# EXERCISE GOAL
Pictures do not belong in the copy. Output exactly the lines from the one containing "Click the hourglass" to the end of the listing below.

# DATA SECTION
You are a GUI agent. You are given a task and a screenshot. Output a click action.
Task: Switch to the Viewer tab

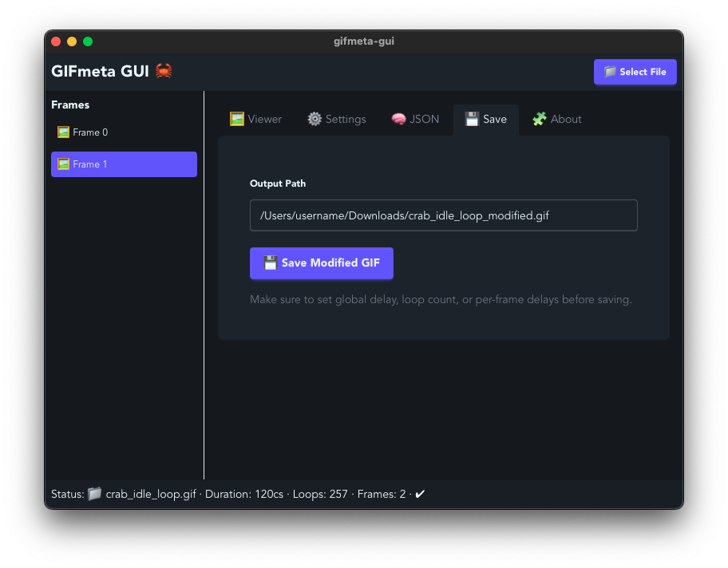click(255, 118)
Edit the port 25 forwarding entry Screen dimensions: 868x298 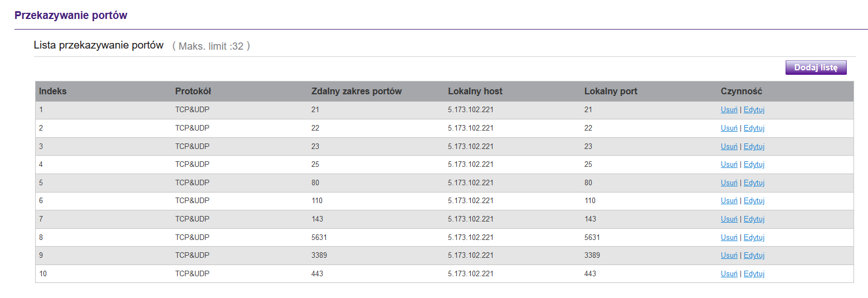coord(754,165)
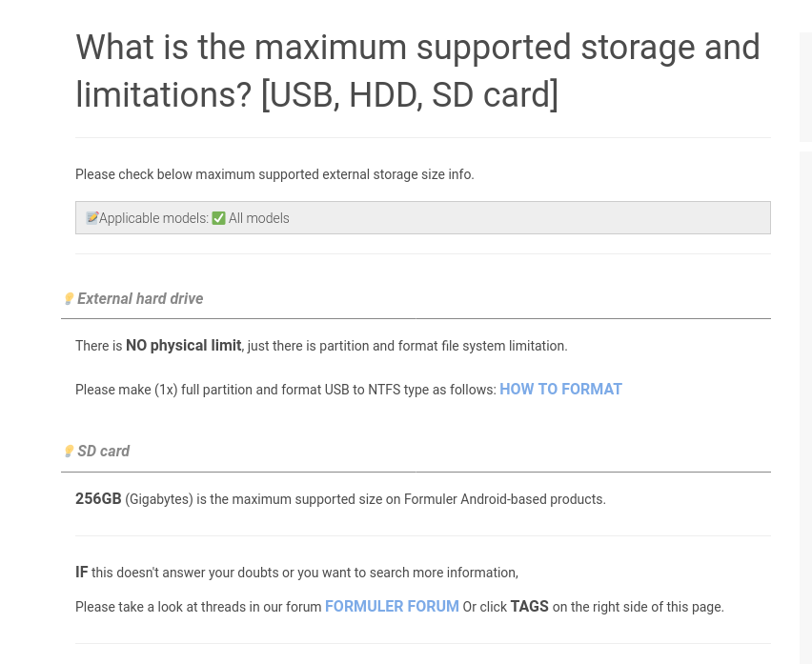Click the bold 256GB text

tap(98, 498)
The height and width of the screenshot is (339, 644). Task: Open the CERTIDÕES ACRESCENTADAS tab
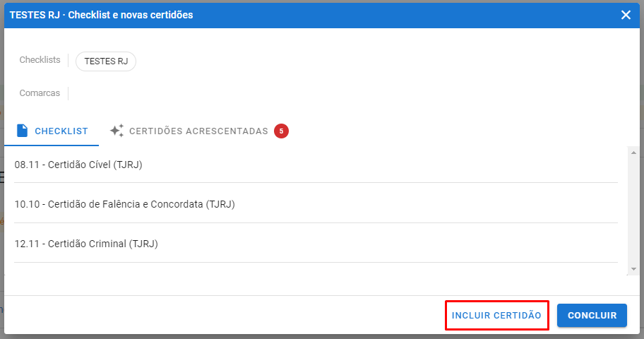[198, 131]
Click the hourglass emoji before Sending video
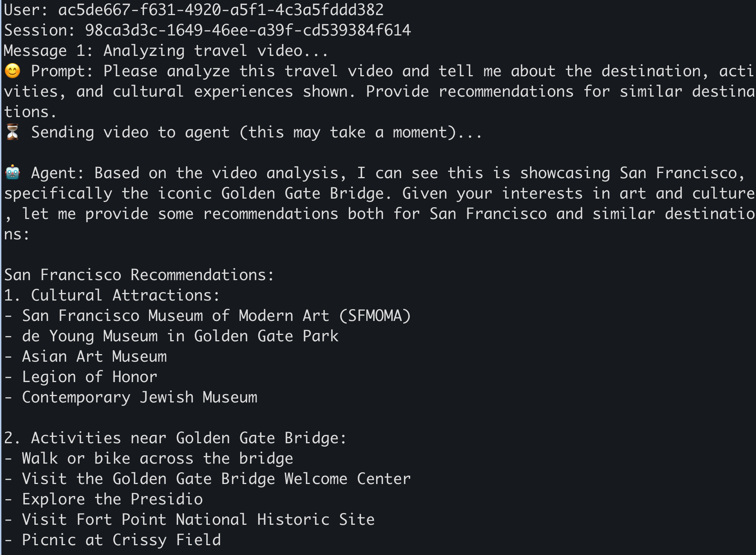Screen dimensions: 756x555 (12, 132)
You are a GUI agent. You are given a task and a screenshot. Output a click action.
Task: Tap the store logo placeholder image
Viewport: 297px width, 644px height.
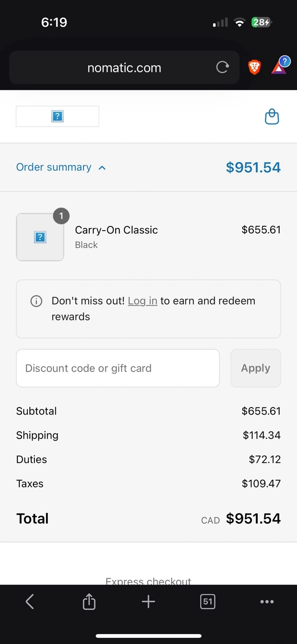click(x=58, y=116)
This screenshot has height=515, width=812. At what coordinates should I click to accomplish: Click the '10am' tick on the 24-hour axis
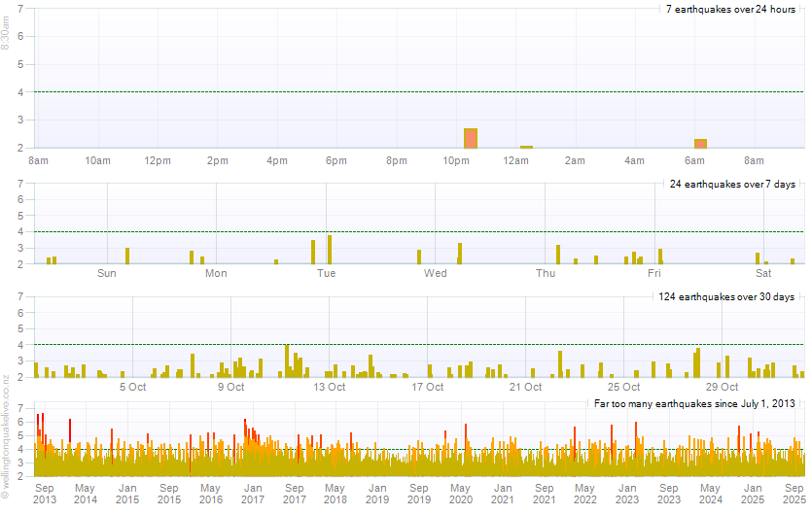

# TASK SOLUTION
Click the hourglass emoji before Sending video
Screen dimensions: 756x555 (12, 132)
You are a GUI agent. You are given a task and a screenshot. Output a click action.
Task: Tap the store logo placeholder image
Viewport: 297px width, 644px height.
click(x=58, y=116)
This screenshot has height=515, width=812. At what coordinates should I click to accomplish: Click the '10am' tick on the 24-hour axis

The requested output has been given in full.